The exact size of Toronto’s crack-smoking population is unknown, but one-third of drug users seeking treatment in Toronto identify crack as a problem. In 1999, the last time a study was done, 31 per cent of street youth said they’d used crack.

It’s unsafe crack pipes, like tiny ginseng bottles and pop cans, that act as conduits for diseases. Steer says that many crack users pass blood through sores on their lips, which they often get when using unsafe crack pipes that either overheat or are made from broken glass.

Of 108 crack users surveyed by the SCUC last year, 33 per cent said they were infected with hepatitis C. Most of those infected said they shared crack pipes.

SCUC’s safer crack kits include, among other things, a clean glass stem or pipe, Vaseline for lip care and literature on safer use.

Raffi Balian, coordinator of the COUNTERFit Program and a long-time harm reduction worker with crack users, says they are transient, often in and out of hospitals, and that if one of them contracted SARS, public health would be in serious trouble.

But this issue has many layers. Funding a program like the safer crack kit could land Toronto public health in some legal hot water.

Detective Court Booth, a drug enforcement officer, says programs that distribute safer crack kits are clear violations of section 462 of the Criminal Code, which says it’s an offence to offer anyone an “instrument for illicit drug use.”
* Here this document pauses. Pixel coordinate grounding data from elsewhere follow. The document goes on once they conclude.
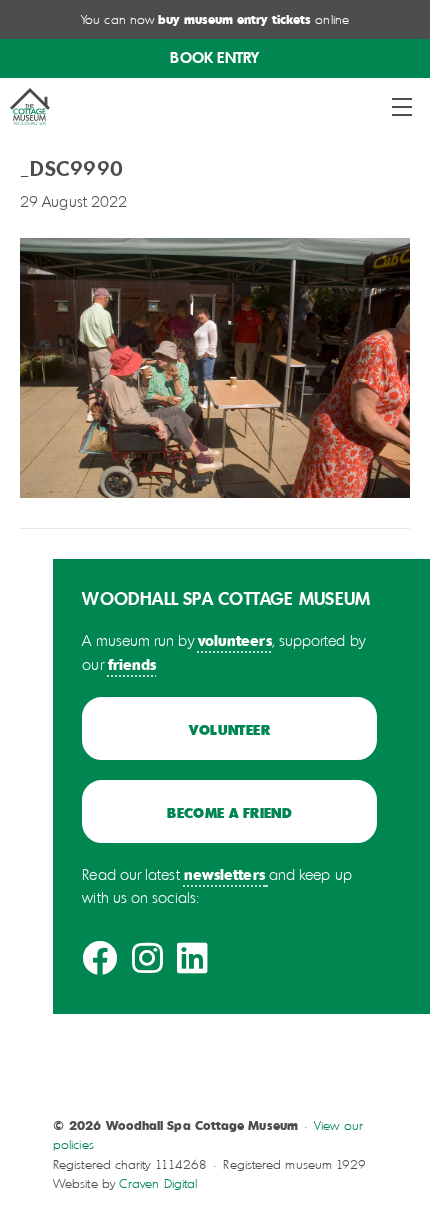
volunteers (235, 640)
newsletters (224, 874)
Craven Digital (158, 1183)
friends (132, 664)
The city’s needle exchange program managed to dodge the same obstacle in the late 1980s by defining syringes as “devices” that when used for “treatment, mitigation or prevention of a disease” technically become perfectly legal to distribute.

But why, then, has the safer crack pipe program been largely overlooked by Toronto police for the past three years?

“When the initiative commenced, the form that (the pipes) were in appeared to be in contravention of the criminal code,” Booth says. “You couldn’t distribute the pipes in the original format. Now I’ve heard there’s some assembly required.

“We don’t want to frustrate people and keep them from thinking of new ideas,” Booth continues. “But we’re the police. We’re accountable for public safety and making sure laws are enforced.”

SCUC goes through about 2,000 glass pipes a month at 25 cents (from private funding) per kit, and Steer estimates they could give out up to five times as many per day. That’s easy to believe on the day I drop by Street Health at Dundas and Jarvis, one of 11 agencies now distributing the kits in the city. The cramped reception area is abuzz with activity.

But despite the city’s stated commitment to harm reduction, Liz Jansen, regional director of Toronto public health, says: “The studies are very complicated. People have a lot of other behaviours. They may be injecting drugs, using dirty needles or having unsafe sex. What we don’t know is whether crack pipes are major vessels of disease.”

Janzen’s position seems to be at odds with board of health chair and city councillor Joe Mihevc.

“Whether you’re a prostitute selling to get crack, we have an obligation to take care of each other. We all know people who’ve been there and come back, and it’s always been a nurturing community that’s brought them along,” say Mihevc.

Lorraine Barnaby, a harm-reduction educator at the Queen West Community Health Centre and a member of SCUC, says that without the kit, they would never have known about the extent of the problem. “The kit brought users to us. It was then that we realized we had thousands and thousands of drug users that we had no contact with.”